I have a close friend that, after "retiring" as a touring musician out of Nashville, I played bass for about a year with. He's a great texas singer/songwriter, and a heck of a nice guy. His name is Leslie Doak, and if you're into Texas country, you might have heard of him.
He had a manager who had registered his DNS (www.lesliedoak.com) for him. After an arguement, and subsequent termination of the business relationship, the manager refused to sell the leased DNS to him. He eventually registered www.lesliedoakband.com and decided not to pursue a complaint through ICANN, as the fees for doing so usually live in the $2000 USD range.
As the registration ran out, we were surprised to see that within an hour, we were beat to the punch by registrar www.kenyatech.com.

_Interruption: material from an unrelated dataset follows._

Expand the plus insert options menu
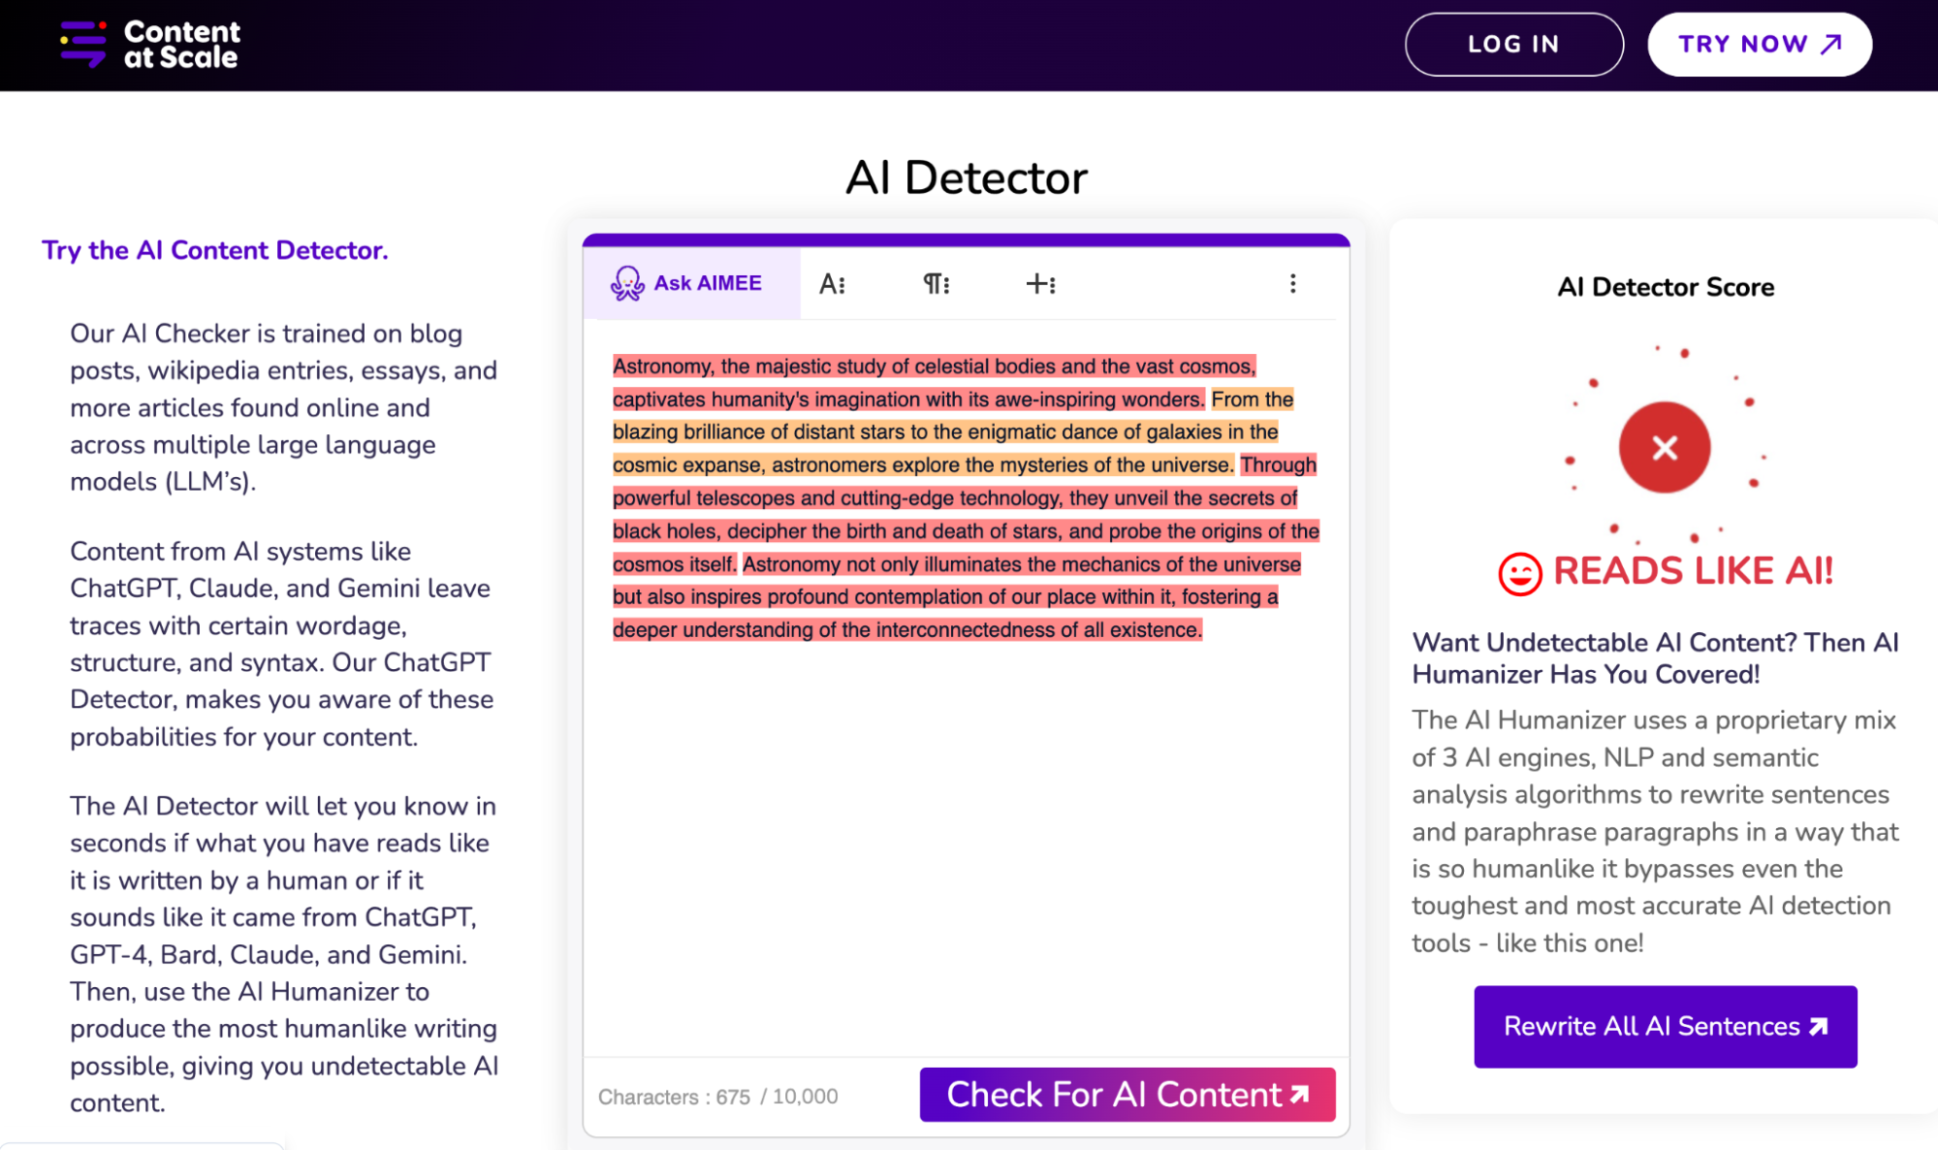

In good faith, I went ahead and followed their procedure for bidding on the DNS, but only offered the rate of $16/year which is what the original cost of the DNS lease was. I'm sure, however, that kenyatech paid less, as they were sure to register several expired DNS's at the same time.
Of course, my offer was rejected, so I asked them what amount they were looking for, but they wouldn't answer. So I mentioned that "Lesie Doak" is trademarked, and they were in violation of ICANN's Uniform Domain Name Dispute Resolution Policy, as they had "no rights or legitimate interests in respect of the domain name" and the name was trademarked. They still wouldn't budge on the DNS. So now I'm writing a script that will offer a bid $0.01 higher than the previous bid constantly until it reaches a maximum of $30.
The problem with the ICANN disupute policy is the cost associated with it. They use third party companies to handle the disputes, and the usual amount I've seen so far is $2000 USD. Personally, I would rather pay them that amount then $50 to a shady company like kenyatech, and am still considering doing so.
If anyone else has any experience with ICANN DNS disputes, I would love to hear about them. Otherwise, I'll post more as I hear more about the dispute.